Saturday, August 30, 2014

Knee-Jerk

As Winston Churchill and House of Cards has taught me: To improve is to change; to perfect is to change often. This saying definitely applies to Indycar and racing in general. Those in charge of racing, like Bernie Eccesltone, Brian France, and Mark Miles, are always tasked to stay ahead of the curve and to make positive changes. Indycar, however, cannot overreact to last nights crash that involved Mikhail Aleshin, Charlie Kimball, and Marco Andretti, which left Aleshin with a broken clavicle, broken ribs, and a concussion.

Racing is a dangerous sport.

Aleshin seemed to touch the white line on the bottom of turn three, sending his car into a spin at the wall right into the path of Kimball. Aleshin, a rookie from Russia driving for Schmidt Peterson Motorsports, was struck by Kimball and sent into the catch fence nose first, sending the car into a violent roll. Andretti arrived later and spun to miss large pieces of debris. We all feared the worst on Mikhail's condition, before we got news that he was "okay."

Racing is a dangerous sport.

Now, back to my quote about change. Is there could change that could come from this? Of course there is. Maybe one day, we can find a better solution to catch fencing. Maybe Dallara can work on a way to keep the cars grounded on a side impact (we've seen DW12s prone to lifting off the ground a bit on big impacts, though it's hard to know if Mikhail's car would have gotten airborne had Kimball not made contact). Minor changes would be welcomed by Indycar in my eyes. But....

Racing is a dangerous sport.

Any track you go to, whether it is St. Petersburg, Iowa, Mid-Ohio, or Fontana, is dangerous. At any moment, something violent can happen. Even though some places are more prone for violent crashes (Fontana, Indy, and other high speed ovals), we cannot simply just do away with the tracks or just make major wholesale changes / derail future ideas. One idea I fear might just go out the window after an incident like this is increasing the horsepower / speed of Indycars. More speed would help bring fans back and increase the excitement of the racing, but it was also multiply the seriousness of a crash and leave drivers at a greater risk. Other large scale changes are prone to happen after a massive crash like we just saw.


Racing is a dangerous sport.

Danger is just part of Indycar. It can happen at any track. A near miss happened when
Martin Plowman got airborne and nearly struck the drivers' cockpit of Franck Montangy
at Grand Prix of Indianapolis. Thankfully everyone walked away okay. But this highlights
that danger is around every corner in Indycar (Photo: Eric Anderson / Indycar Media)

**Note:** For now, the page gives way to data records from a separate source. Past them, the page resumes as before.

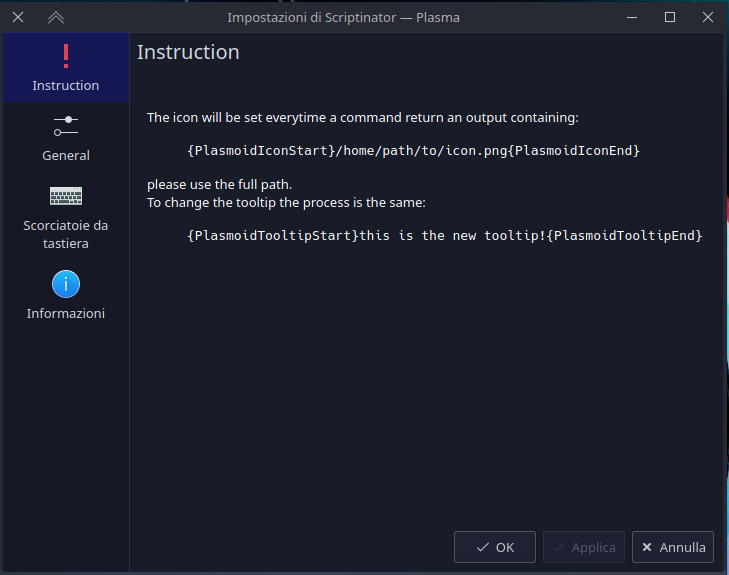Maximize the Scriptinator settings window
This screenshot has height=575, width=729.
(670, 17)
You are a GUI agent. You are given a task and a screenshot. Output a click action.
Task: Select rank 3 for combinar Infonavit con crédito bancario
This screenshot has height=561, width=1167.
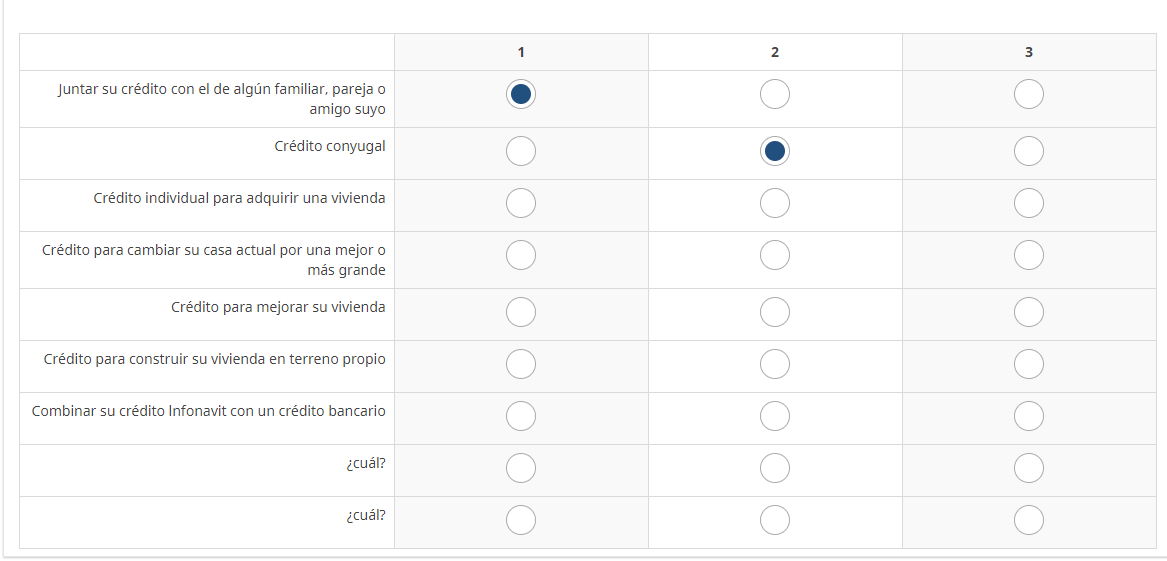pyautogui.click(x=1028, y=416)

I personally don't want to watch racing if it equates to the danger level of under water basket weaving. One of the allures to racing is that a driver is constantly having to weigh risk vs. reward. Sometimes, it all goes wrong. While I obviously never wish ill upon on any racing driver, the danger is something that keeps my eyes glued to the television at all times during a race, knowing that at any moment, shit could hit the fan. That's exciting. My friend Eric Hall once wrote my favorite piece on Indycar and why it is the ultimate reality TV Show. If you've never read it, please do because I often consider it my favorite blog article of all-time.

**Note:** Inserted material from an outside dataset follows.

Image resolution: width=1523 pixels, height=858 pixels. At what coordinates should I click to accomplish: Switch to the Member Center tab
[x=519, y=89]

Racing is a dangerous sport.

Can Indycar make the sport safer gradually over time? Absolutely. I think anyone can get behind that. But is making a bunch of knee jerk decisions in light of what happened last night. Can change be good? Yes. Can a lot of change be good? Yes. Would changing the sport for the worse, like removing dangerous tracks from the schedule good? No. Why? Because every track has the potential to be dangerous. And no matter how many change you make to the car, track, etc., know that racing will always have that risk of going south at any moment. If you've learned nothing from my words this morning, just remember this:

Racing is a dangerous sport.


Hoping for a speedy recovery for Mikhail Aleshin and a safe race tonight. Let me know what you think!